The UPLB Museum of Natural History got a real treat from the showbiz world in time for its 40th anniversary celebration last 30 September. Singer-performer Leah Navarro, a pop sensation in the 1980s graced the closing of the Museum's anniversary week and introduced the film "To Live and Be Free."

At the start of her talk, Navarro said “thank you for the invitation to introduce a film in which she merely played a small part, but of which she is extremely proud of."

“I am really in awe and very honored to be at the Museum of Natural History,” she added.

According to Ms. Navarro, her involvement in the film in 1978 was just a coincidence because a relative who was working for Philippine Airlines asked her to be involved as film narrator. Philippine Airlines then was funding a documentary film by the National Geographic Society on the Philippine Eagle.

"I said yes, not because I wanted to have it in my resume, but because I grew up reading on National Geographic Magazines from cover to cover, and I was fascinated with wildlife" she recounted. Back then Navarro already had a growing career as a singer.
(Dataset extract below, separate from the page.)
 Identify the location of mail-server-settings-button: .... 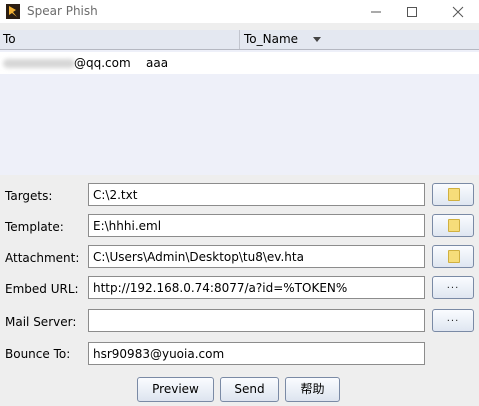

Navarro became a part of a small documentation team, and with the guidance of the experts in the team, was able to write the spiels and narrated the film.

“Firstly, I am forever grateful to Dr. Dioscoro S. Rabor, for teaching me the effects of kaingin on our forestlands and the wildlife that live in there,” Navarro intimated.
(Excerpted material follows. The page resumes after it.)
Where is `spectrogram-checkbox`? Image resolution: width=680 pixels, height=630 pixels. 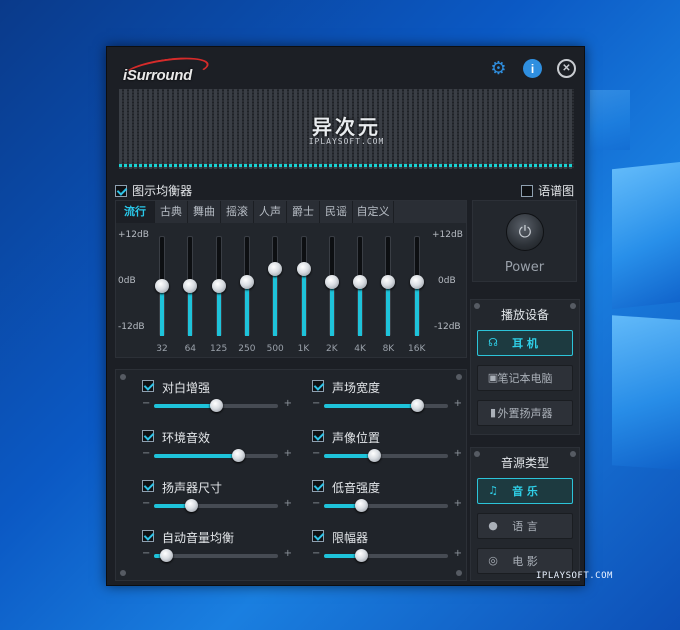 spectrogram-checkbox is located at coordinates (527, 190).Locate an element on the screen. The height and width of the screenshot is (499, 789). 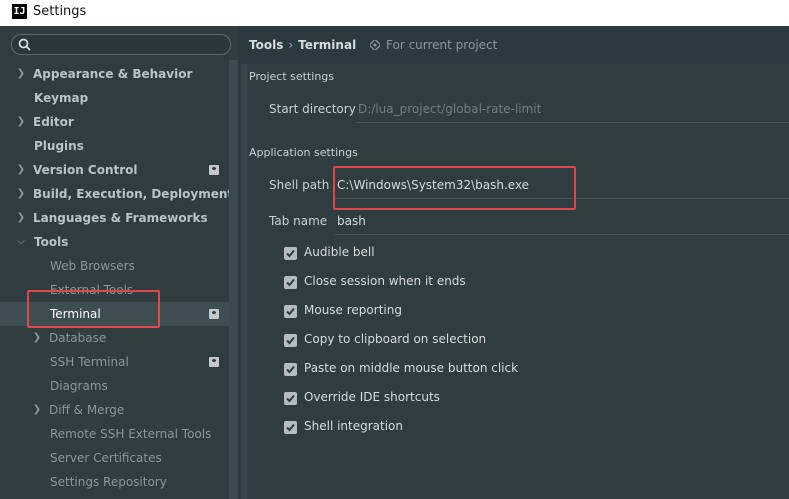
override-ide-shortcuts-label: Override IDE shortcuts is located at coordinates (372, 397).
Through the film, Leah Navarro had the chance to work with people who eventually became giants in their own fields of expertise —world-renowned, multi-awarded and Emmy Award-winning wildlife photographer/cinematographer Neil Rettig; Robert S. Kennedy, author of the ornithologists bible “A Guide to the Birds of the Philippines,” and the Philippine Eagle Foundation’s Director Dennis Salvador.

"To Live and Be Free" was finally released in 1981 after several production delays because of the security problems in Mindanao.

In her introduction, Navarro spoke “the Philippine Eagle, Pithecophaga jefferyi, is the star of the documentary, and we were just all the supporting staff,” Navarro said.

“We describe our national bird as strong, noble, majestic and surprisingly gentle. To me, the Philippine Eagle is a continuing inspiration despite deliberate and unintended poaching, trophy-hunting, habitat encroachment. This beautiful bird fights with beak and talons for its survival,” she added.

In her ending, Navarro said that “the eagle is a symbol of our freedom, in constant danger of extinction. Like what a Filipino song popularized near the end of Martial Law says, we are not meant to live incarcerated by any person, belief or state of mind. We are meant to thrive in concert with Nature, restricted only by respect for it and for one another.”

“Like the Philippine Eagle,” Navarro pointed out, “we are meant to live and be free.”